What each call cost and bought
| the call | what it triggered | what came back |
|---|
| try a+b | EnEff data hunt · v2 procedural synth · hybrid policy · secondary audit (4 parallel agents) | EnEff = 0 usable scenes; hybrid shipped; 5 audit bugs found |
| secondary audit | independent reviewer agent, no stake in the original code | all 5 patches confirmed + 4 more (M1-M4); 30m-below-MEP pose bug → 0.0417 |
| think about scope | the ship-vs-generalize-vs-benchmark fork named explicitly | user picked all three → shipped v4 + OOD split + re-anchored metric |
| is this interesting | honest-finding reframe under n=3, small magnitude | real findings = metric pathology + target-signal ceiling, not a SOTA number |
| more target signal | K=2 pair-coverage target → combined K2+0.1·K1 target | degenerate (0 top-2 gap), then empirically regressed: a clean negative |
| interesting not weird | per-cell agreement audit on the OOD win | 84% win-rate where the filter changes the pick; 3/3 buildings; v4 baseline gap caught |
| style parity | build the frontend to Gridfloor spec | this site, every number traceable to a committed script |
The discipline
The loop refuted its own exciting findings. The v7_realsynth OOD win only survived because a later call sent us back to run the v4 baseline that had never been evaluated on ifc-bench. Without that, the comparison was apples-to-oranges and the headline would have been an artifact. The "more target signal" idea looked promising and was killed by its own eval the moment K=2 turned out to be mathematically degenerate and the combined target regressed. The pattern that makes those outcomes trustworthy is one rule: no result counts until it reproduces from a committed script, not an agent's transcript, not a single seed, not an uncommitted notebook. The agents supplied breadth and throughput across the four-parallel fan-out; the direction supplied the skepticism that an autonomous loop lacks on its own.
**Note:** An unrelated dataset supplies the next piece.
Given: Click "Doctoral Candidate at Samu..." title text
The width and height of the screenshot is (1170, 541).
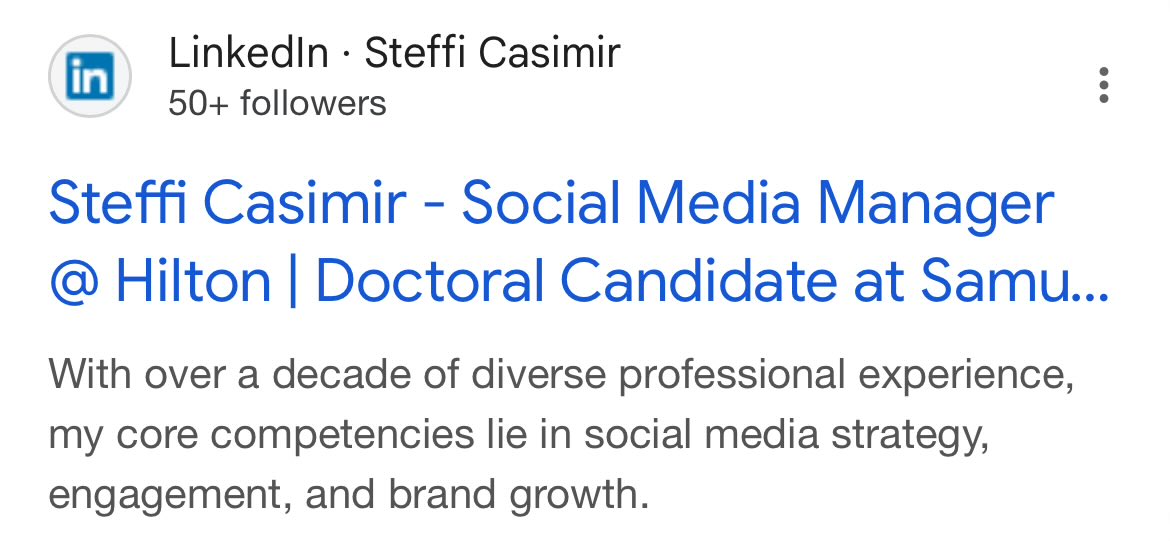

It is also why three target-engineering experiments failed and one data-diversity experiment won: v5 surface-target, v7_attn cross-attention (2.6M params), and v7_k12 combined-target all regressed or no-gained, while v7_realsynth, a realism-fixed procedural-synth corpus, was the only winner. The bottleneck was never the loss formulation. It was corpus diversity, and the steering kept pointing back at it.
The recurring directives
try a+b
secondary audit
think about scope
is this interesting
get more target signal
interesting not weird
match the eval before you believe it
reproduce from a committed script
style parity